── MATERIAL FOR THE TASK ──
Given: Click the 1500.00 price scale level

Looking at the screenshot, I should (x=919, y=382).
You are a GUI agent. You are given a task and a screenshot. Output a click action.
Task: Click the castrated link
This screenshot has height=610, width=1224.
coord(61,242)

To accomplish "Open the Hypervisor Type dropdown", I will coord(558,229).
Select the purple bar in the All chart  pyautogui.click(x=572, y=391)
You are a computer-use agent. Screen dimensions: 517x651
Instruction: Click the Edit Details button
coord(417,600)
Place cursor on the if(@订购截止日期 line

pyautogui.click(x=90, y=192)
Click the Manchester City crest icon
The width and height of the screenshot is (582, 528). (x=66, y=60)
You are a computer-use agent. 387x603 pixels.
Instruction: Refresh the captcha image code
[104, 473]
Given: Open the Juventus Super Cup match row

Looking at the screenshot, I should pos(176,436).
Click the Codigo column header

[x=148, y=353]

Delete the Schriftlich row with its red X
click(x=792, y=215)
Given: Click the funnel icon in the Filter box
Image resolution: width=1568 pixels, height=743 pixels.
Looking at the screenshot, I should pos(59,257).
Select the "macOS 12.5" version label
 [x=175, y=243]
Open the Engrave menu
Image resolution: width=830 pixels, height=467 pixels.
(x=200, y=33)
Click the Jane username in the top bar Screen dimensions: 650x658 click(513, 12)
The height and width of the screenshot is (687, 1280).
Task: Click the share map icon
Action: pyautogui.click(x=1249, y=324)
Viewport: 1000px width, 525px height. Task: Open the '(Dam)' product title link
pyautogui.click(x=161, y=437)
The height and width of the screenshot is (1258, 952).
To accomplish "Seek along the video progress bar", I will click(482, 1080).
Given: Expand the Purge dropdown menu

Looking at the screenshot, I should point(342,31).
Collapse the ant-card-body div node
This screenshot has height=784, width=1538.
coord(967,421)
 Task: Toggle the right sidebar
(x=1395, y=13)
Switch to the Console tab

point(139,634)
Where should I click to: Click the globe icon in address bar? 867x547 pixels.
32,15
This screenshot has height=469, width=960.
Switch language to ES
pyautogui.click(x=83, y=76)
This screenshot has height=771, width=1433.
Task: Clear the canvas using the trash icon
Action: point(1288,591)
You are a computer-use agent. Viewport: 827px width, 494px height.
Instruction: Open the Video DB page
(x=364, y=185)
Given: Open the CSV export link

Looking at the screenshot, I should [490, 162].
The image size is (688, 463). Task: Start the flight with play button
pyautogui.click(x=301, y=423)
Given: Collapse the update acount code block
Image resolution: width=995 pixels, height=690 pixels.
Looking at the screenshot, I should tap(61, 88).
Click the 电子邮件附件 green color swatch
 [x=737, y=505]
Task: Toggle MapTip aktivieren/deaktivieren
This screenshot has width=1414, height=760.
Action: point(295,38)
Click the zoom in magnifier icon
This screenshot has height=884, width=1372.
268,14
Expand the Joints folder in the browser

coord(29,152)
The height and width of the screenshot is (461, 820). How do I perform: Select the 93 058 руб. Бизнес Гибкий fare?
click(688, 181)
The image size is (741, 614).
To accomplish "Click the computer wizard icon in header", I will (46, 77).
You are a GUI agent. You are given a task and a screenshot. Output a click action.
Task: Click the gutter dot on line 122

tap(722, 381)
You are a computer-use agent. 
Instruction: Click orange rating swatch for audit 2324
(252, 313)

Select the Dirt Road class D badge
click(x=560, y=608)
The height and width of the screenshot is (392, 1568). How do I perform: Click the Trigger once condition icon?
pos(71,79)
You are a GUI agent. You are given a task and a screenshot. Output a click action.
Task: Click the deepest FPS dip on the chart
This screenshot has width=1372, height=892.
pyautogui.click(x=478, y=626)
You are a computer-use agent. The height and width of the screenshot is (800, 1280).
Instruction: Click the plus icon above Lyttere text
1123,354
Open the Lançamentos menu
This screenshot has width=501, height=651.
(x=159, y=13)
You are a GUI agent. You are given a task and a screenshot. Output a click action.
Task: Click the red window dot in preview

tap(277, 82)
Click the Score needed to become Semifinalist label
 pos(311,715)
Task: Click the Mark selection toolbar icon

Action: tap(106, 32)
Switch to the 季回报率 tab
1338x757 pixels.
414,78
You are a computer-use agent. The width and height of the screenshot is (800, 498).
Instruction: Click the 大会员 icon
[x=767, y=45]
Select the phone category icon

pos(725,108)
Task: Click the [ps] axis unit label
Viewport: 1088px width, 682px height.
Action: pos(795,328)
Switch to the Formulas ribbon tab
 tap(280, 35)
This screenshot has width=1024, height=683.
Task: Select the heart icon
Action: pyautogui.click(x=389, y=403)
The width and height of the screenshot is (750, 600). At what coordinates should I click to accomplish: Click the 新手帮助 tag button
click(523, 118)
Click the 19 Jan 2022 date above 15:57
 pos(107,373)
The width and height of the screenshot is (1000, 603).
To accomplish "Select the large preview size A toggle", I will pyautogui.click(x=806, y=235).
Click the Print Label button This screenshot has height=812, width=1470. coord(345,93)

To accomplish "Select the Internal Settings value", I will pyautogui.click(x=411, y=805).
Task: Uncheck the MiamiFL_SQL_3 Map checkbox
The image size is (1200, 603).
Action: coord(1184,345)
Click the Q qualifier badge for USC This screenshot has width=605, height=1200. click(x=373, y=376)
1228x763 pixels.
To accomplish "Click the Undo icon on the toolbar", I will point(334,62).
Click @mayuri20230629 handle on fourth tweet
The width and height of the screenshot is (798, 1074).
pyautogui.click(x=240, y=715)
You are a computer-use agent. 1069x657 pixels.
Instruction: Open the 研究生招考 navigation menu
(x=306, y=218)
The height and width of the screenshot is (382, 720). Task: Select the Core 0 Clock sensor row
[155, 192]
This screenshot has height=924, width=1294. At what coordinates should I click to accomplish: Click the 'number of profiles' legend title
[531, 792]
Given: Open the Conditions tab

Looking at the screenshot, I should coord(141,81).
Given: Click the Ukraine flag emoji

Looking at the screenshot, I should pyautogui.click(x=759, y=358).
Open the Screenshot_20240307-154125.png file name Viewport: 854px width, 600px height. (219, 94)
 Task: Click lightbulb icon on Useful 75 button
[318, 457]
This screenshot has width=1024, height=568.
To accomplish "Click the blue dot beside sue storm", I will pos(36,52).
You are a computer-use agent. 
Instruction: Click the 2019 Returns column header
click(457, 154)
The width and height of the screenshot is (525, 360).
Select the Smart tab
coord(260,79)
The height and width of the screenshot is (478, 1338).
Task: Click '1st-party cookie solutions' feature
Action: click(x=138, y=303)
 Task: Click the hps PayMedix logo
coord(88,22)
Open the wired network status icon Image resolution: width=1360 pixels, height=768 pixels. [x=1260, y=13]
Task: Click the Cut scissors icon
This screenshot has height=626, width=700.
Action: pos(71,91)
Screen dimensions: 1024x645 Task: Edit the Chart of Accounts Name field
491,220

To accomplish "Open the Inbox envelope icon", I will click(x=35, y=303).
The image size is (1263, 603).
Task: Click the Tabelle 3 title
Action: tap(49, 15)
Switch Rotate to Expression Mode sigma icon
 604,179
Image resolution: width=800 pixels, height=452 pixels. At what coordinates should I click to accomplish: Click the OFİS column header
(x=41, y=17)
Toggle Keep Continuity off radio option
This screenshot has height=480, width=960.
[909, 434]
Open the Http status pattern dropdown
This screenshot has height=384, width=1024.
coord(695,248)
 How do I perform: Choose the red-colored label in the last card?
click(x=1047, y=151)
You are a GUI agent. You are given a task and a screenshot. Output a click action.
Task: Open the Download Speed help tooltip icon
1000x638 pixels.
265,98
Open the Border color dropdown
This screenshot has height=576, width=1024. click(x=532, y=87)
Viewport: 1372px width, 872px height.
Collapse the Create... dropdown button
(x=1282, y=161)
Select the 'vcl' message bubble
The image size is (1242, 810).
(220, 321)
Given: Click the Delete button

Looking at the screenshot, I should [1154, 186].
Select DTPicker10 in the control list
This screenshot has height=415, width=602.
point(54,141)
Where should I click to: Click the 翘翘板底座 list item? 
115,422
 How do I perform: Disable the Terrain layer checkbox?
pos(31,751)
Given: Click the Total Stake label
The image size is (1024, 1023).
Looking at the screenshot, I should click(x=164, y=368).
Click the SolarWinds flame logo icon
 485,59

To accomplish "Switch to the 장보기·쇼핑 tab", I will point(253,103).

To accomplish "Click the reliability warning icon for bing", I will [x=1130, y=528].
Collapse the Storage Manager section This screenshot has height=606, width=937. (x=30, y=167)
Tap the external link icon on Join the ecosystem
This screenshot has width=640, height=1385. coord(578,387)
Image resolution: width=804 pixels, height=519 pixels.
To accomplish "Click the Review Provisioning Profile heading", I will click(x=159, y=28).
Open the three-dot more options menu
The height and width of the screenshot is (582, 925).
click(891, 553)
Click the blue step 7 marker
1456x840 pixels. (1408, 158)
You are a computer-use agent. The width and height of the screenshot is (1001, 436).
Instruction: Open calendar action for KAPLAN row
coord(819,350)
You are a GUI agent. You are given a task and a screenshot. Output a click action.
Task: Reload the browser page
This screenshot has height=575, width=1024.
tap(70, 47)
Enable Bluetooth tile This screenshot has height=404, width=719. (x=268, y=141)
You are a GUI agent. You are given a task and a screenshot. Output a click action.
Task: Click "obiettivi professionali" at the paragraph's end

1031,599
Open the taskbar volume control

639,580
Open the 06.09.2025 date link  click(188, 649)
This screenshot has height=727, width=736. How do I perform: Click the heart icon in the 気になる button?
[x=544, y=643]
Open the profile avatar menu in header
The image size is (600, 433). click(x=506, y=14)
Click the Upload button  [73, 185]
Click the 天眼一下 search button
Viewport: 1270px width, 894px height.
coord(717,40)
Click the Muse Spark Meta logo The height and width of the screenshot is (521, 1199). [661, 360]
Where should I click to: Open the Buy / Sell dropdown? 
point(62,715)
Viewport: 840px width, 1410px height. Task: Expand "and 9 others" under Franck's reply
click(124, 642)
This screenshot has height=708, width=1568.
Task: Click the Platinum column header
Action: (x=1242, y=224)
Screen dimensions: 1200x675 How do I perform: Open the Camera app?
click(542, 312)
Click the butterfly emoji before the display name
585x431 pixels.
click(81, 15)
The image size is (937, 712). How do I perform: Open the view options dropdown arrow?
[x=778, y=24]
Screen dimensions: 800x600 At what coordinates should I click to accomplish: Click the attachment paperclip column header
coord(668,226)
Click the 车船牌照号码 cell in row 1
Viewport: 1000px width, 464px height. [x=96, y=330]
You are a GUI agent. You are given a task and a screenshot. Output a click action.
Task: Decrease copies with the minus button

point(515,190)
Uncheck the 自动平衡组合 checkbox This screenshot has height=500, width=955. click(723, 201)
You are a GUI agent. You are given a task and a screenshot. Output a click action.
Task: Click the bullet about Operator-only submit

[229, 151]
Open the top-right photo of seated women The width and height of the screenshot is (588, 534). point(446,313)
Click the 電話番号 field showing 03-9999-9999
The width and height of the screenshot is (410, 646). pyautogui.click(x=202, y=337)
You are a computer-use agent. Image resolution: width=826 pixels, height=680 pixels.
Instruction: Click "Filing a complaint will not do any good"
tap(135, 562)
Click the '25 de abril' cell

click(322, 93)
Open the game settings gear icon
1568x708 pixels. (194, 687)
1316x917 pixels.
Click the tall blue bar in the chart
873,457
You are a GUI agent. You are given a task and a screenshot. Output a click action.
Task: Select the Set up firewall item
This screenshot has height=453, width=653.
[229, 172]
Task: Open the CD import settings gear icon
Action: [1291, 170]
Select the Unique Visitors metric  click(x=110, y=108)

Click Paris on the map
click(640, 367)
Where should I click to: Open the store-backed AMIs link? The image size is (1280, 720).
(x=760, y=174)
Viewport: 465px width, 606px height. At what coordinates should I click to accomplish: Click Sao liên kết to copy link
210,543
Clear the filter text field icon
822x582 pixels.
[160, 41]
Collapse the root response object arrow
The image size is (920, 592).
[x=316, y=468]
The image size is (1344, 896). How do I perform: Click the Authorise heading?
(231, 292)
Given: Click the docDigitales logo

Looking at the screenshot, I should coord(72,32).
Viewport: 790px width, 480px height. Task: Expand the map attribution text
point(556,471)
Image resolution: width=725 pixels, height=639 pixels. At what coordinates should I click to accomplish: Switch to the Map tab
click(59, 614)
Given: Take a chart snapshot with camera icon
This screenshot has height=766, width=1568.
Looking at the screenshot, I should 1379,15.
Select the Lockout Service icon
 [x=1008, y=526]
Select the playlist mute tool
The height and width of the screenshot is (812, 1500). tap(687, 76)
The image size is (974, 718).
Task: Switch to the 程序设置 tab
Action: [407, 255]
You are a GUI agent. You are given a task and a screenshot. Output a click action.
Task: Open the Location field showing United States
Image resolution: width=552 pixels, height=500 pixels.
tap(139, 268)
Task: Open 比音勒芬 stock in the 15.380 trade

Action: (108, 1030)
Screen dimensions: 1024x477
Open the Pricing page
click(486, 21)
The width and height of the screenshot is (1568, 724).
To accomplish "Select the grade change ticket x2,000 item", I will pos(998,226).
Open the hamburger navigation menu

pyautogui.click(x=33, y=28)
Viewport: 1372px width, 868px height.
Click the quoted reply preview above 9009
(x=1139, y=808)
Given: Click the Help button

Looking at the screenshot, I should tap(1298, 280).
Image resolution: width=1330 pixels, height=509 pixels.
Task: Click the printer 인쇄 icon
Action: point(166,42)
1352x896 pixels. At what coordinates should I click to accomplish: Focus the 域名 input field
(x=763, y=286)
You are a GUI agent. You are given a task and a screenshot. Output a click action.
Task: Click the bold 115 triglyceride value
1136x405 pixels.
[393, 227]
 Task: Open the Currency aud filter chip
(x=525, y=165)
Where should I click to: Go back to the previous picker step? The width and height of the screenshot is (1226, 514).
───
Quote only the stretch of lines that starts the data above and ends with the line containing "You are a computer-use agent. 387x603 pixels.", both included.

Given: Click the 1500.00 price scale level

Looking at the screenshot, I should (x=919, y=382).
You are a GUI agent. You are given a task and a screenshot. Output a click action.
Task: Click the castrated link
This screenshot has height=610, width=1224.
coord(61,242)

To accomplish "Open the Hypervisor Type dropdown", I will coord(558,229).
Select the purple bar in the All chart  pyautogui.click(x=572, y=391)
You are a computer-use agent. Screen dimensions: 517x651
Instruction: Click the Edit Details button
coord(417,600)
Place cursor on the if(@订购截止日期 line

pyautogui.click(x=90, y=192)
Click the Manchester City crest icon
The width and height of the screenshot is (582, 528). (x=66, y=60)
You are a computer-use agent. 387x603 pixels.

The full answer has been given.